▶ _Required task 1_
Which lines in the records contain the word "size"? Copy each of them.

▶ _Provided passage_
# # # # # # #

BYOD: Internal investigations and employee personal devices

Companies that allow employees to use their personal devices for business communications should have effective ‘Bring Your Own Device’ policies that require employees to provide clear and informed consent for employers to review relevant business communications.

Winston Y. Chan

Partner, Gibson, Dunn & Crutcher LLP

Email: wchan@gibsondunn.com

Yale Law School; New Haven CT

Nicole Waddick

Associate, Gibson, Dunn & Crutcher LLP

Shutterstock

In March 2023, the U.S. Department of Justice (DOJ) announced new guidance regarding its consideration of company device policies in its Evaluation of Corporate Compliance Programs (ECCP). The new guidance, which directs prosecutors to consider companies' device policies in their investigations and charging decisions, necessarily shapes how companies and their counsel understand compliance and effective internal investigations. To ensure effective compliance systems, it is critical for companies and their counsel to understand when and how they may access employee devices, what is entailed in an effective device policy, and what options exist to examine employees' business communications in the event that company device policies do not set out a clear process for doing so.

The law - when can companies access employee devices?

# # # # # # #

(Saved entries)

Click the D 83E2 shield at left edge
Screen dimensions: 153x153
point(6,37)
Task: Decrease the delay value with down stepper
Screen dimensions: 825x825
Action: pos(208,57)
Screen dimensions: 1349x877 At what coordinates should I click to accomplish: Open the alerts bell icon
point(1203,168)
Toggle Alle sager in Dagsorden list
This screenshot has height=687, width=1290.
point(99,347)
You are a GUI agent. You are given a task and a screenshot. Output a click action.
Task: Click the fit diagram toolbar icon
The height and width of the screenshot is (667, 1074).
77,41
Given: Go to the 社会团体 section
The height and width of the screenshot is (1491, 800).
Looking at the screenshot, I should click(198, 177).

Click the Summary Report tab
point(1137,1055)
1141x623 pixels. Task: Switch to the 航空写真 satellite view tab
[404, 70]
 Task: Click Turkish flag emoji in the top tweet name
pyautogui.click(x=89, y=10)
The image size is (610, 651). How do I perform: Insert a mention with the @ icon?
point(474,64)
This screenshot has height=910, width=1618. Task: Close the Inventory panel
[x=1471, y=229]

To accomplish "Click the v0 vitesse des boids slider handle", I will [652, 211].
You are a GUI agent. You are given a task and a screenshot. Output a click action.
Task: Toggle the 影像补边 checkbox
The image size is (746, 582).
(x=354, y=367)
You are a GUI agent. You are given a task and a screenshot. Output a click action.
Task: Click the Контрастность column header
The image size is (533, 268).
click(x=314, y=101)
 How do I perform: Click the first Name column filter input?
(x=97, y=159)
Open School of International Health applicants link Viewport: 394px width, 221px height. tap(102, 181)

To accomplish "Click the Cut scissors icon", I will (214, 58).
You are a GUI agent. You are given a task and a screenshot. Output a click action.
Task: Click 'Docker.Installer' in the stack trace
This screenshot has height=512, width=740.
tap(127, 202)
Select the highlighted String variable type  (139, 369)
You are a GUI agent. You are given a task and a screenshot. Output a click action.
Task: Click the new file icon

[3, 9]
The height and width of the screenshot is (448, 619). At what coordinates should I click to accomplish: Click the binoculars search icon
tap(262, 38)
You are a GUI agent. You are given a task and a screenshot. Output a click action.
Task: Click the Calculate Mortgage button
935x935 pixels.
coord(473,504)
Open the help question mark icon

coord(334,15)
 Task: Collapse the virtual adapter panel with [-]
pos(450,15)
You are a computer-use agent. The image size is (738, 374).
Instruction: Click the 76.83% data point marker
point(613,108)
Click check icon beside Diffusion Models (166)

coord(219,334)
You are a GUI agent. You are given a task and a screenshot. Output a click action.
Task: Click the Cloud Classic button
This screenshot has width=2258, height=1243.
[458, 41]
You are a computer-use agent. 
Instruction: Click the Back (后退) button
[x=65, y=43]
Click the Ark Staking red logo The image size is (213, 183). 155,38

# # # # # # #

▶ _Required task 2_
Answer these questions from the BYOD excerpt:
(a) In what month and year did the U.S. Department of Justice announce its new guidance on company device policies?
(b) What position does Nicole Waddick hold at Gibson, Dunn & Crutcher LLP?
(c) What does the new guidance direct prosecutors to consider in their investigations and charging decisions?

▶ _Task solution 1_
The image size is (610, 651). How do I perform: Insert a mention with the @ icon?
The image size is (746, 582).
The image size is (533, 268).
You are a computer-use agent. The image size is (738, 374).
Click the Ark Staking red logo The image size is (213, 183). 155,38

▶ _Task solution 2_
(a) March 2023.
(b) Associate.
(c) Companies' device policies.